Furthermore, I would love to see these words transformed, re-thought and remixed into some kind of art project. I know there are some amazing musicians, writers and artists amongst you; do these words inspire you to draw, sing, create? This post is like Caine's Arcade, in that I hope it moves you in some way to create. Consider it another seed that I have planted. I will wait patiently and hope that perhaps a few trees may grow.


  1. I agree with you when you say that we are like the trees Hesse describes. I agree with you, because I see this metaphor in myself and in how I want to grow and be the best thing I can be. It's when I try to be something that I'm not that things go wrong. Can you imagine a tree trying to be anything other than a tree?

    I think of the crepe myrtle trees in my front yard as a child that I liked to climb on cool, fall mornings. They lined the curb by the street in our neighborhood. Above the crepe myrtles were power and phone lines. The trees didn't mind these wires. They just stretched their boughs and limbs out and around the wires. They weren't going to let a modern inconvenience stop them from becoming who they were meant to be.

    We, too, learn to do this. When confronted with problems or challenges, we learn to problem solve and take risks. A tree doesn't stop and die - it continues on in the face of struggles. No matter what, it is determined to live and grow. I want to be like those trees. Sometimes I don't feel like I can do it - that I'm strong enough. But I surprise myself.

    I wonder if a tree is ever surprised by itself - in its own resilience?

  2. Awesome timing on this one, Jabiz. I stole a little of this quote (how had I never read this one?!) and put it in this picture:

    Which is another bit of crazy serendipity, as this picture was of a little journaling session that you helped instigate, where I'd just played the class your poem/song "Poetry is Nothing" and cited you as one of our Talons Teachers Abroad.

    A little more on the scene in this post:

    Wicked stuff. Thanks for the invitation!

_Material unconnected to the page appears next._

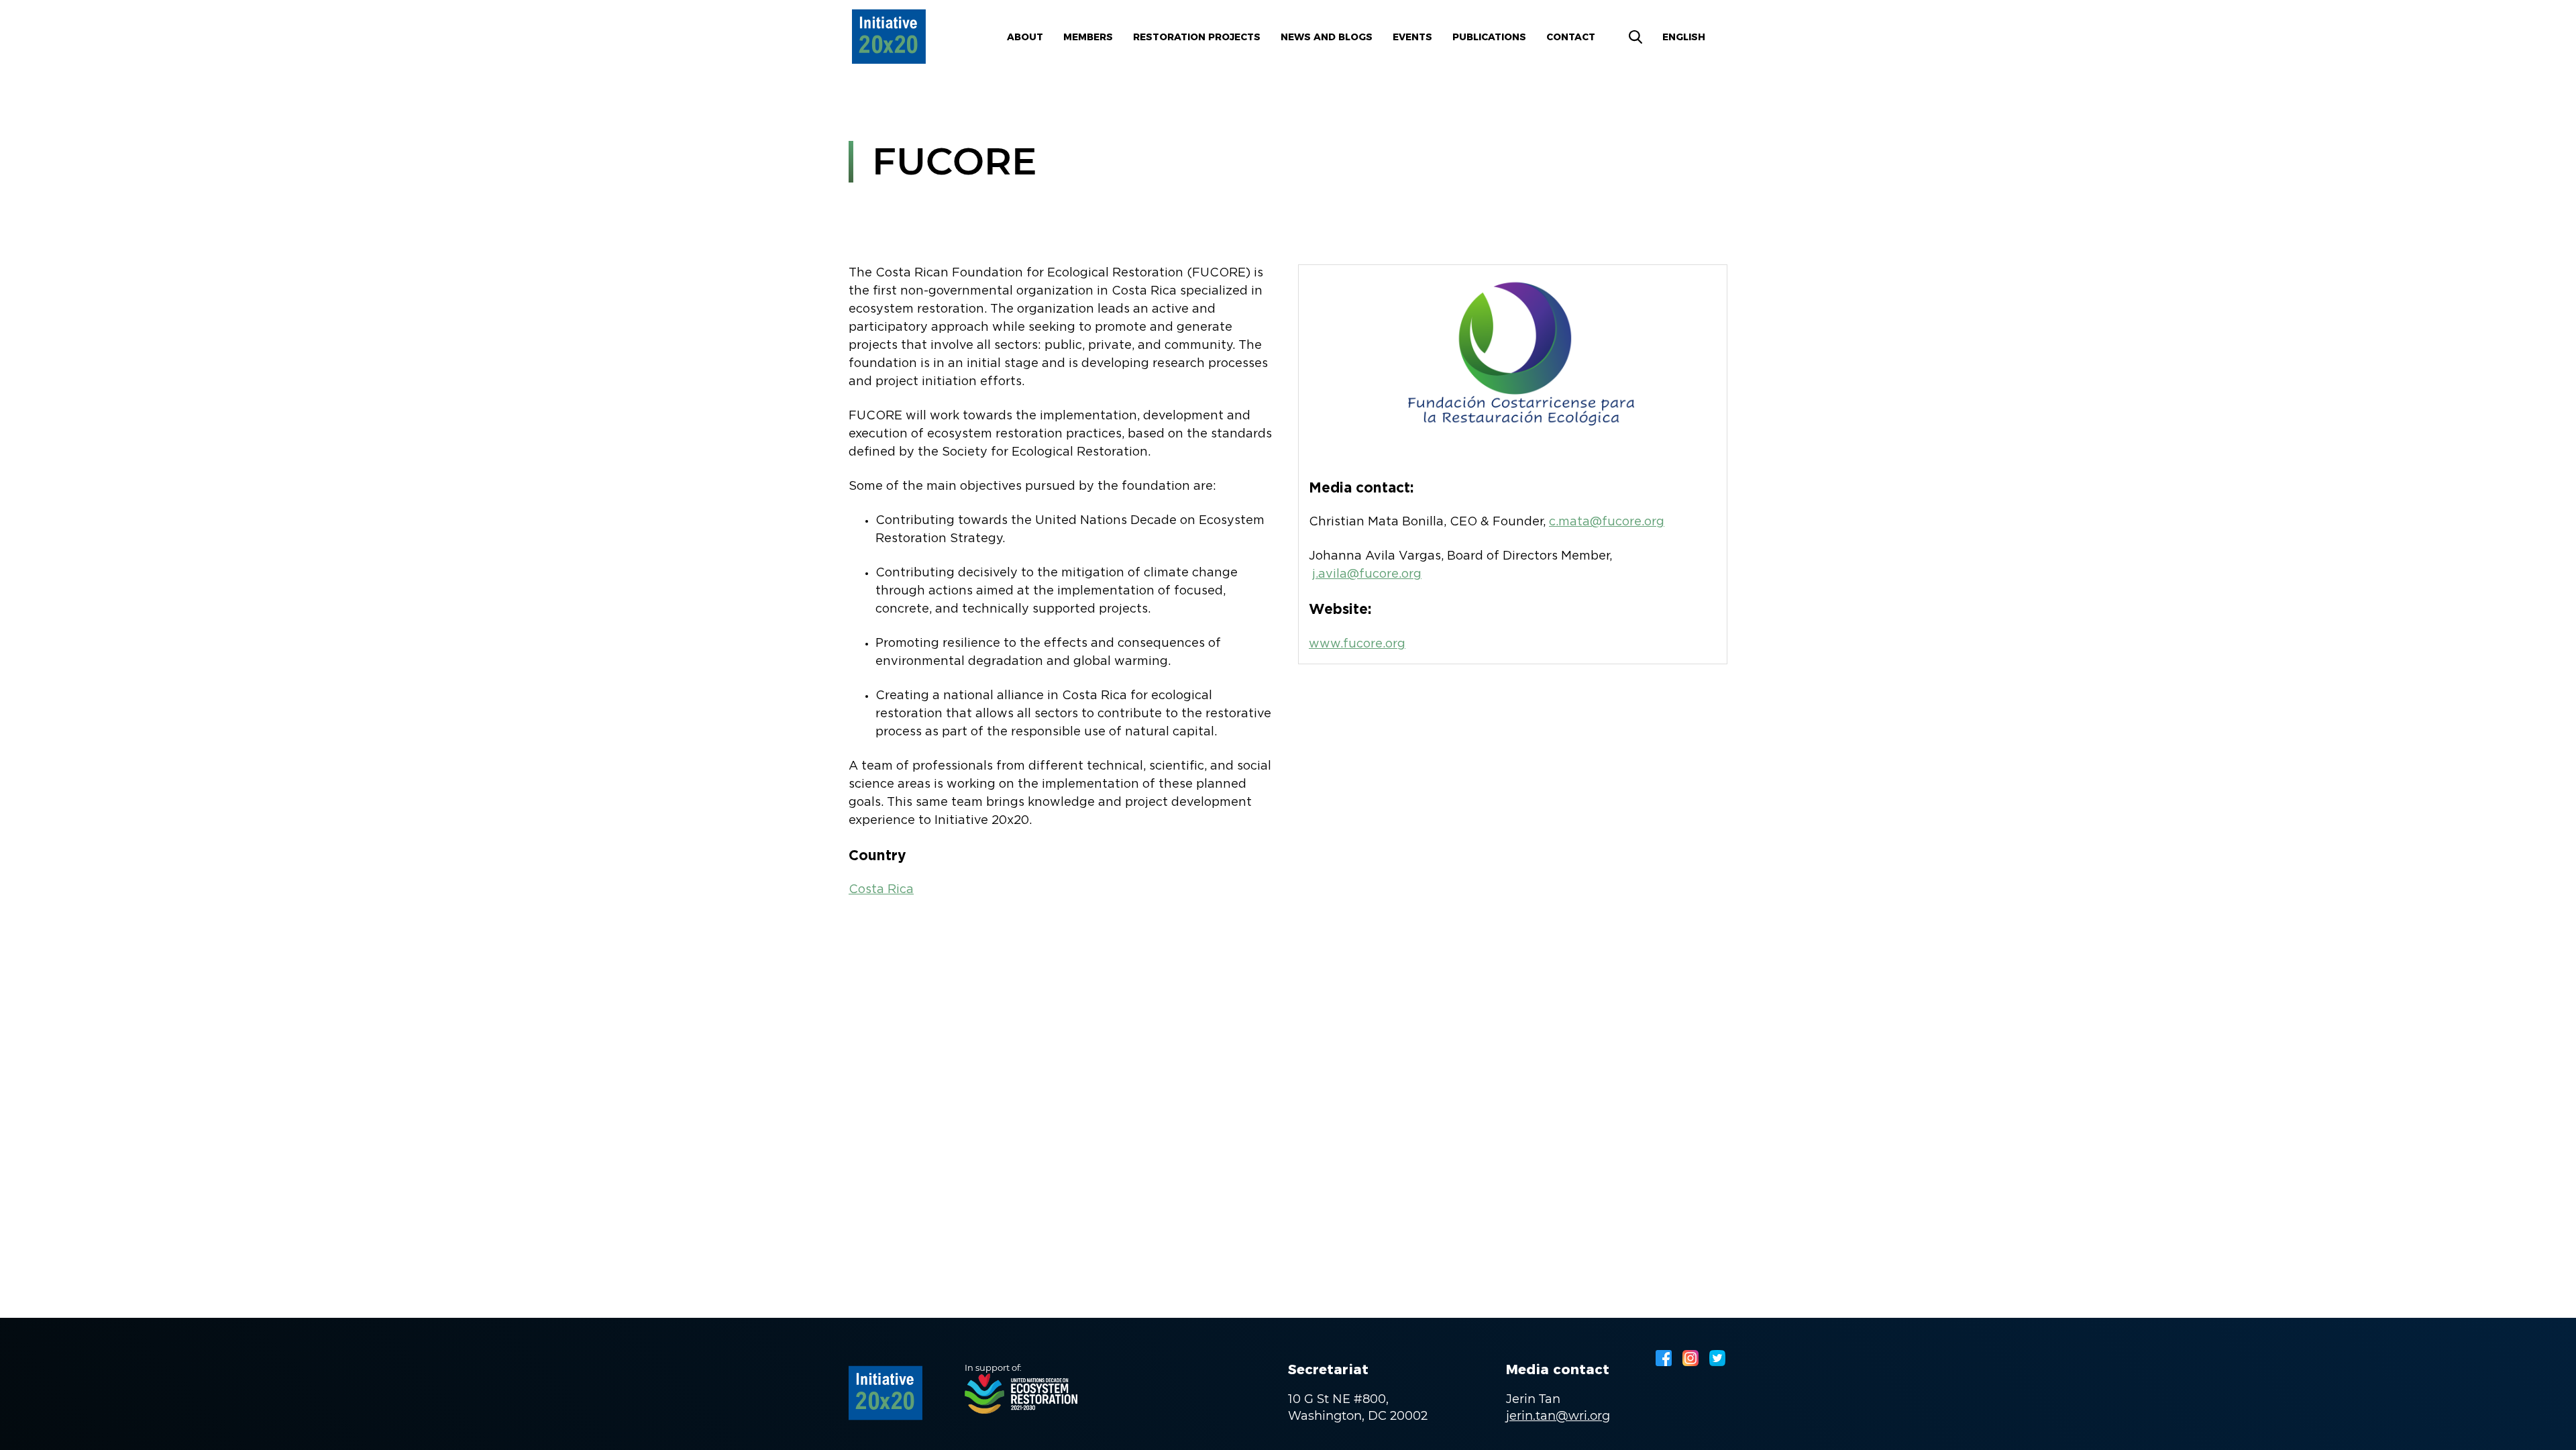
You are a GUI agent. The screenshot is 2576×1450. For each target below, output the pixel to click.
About (1025, 37)
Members (1088, 37)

  3. Great post,Jabiz and having just come from Sibu I do have the outdoors & what it teaches us so eloquently on my mind (post coming up). Anyway, well done Hesse. I love how he found beautiful language to articulate emotion and grit and meaning on some of these undefinable ideas. Beauty. Strength. Truth. Poetry. Nature. I had a tough time choosing which lines I appreciated the most. Apart from the one you indented in your post, this one jumped out at me. "Trees are sanctuaries. Whoever knows how to speak to them, whoever knows how to listen to them, can learn the truth. They do not preach learning and precepts, they preach, undeterred by particulars, the ancient law of life." I think it did because I encouraged and watched one of my kids in 7PGu climb a gigantic tree in Sibu a couple of days ago. Something she has been dying to do since arriving in Singapore. I hope somehow it opened up her heart having been able to do that. It most certainly tugged at mine. I believe she knows how to speak to trees and knows how to listen to them and I also know it's been tough for her not being able to be one with them. Much like me and the sea. It took my getting out of my smitten Singapore haze to realize what I miss about being away from my home the most. I miss the ocean.

    Finally, I love this idea of incepting seeds. From Caine's Arcade to Hesse's bait...I cannot wait to see who will bite the bullet and build ... well, whatever. You keep on talking about high fliers...I think we might be in for a surprise as to who will bite. So far, UWCSEA students have left us agog with who they are and what they can do often.

    Sheesh. I love our job.

    Anyway, thanks for being an inspiring teacher, my friend. Seriously. I know it doesn't matter that you are only a classroom away as Bryan has pointed out (Teachers Abroad) but I am a lucky duck that I can barge in your room pretty much anytime I can.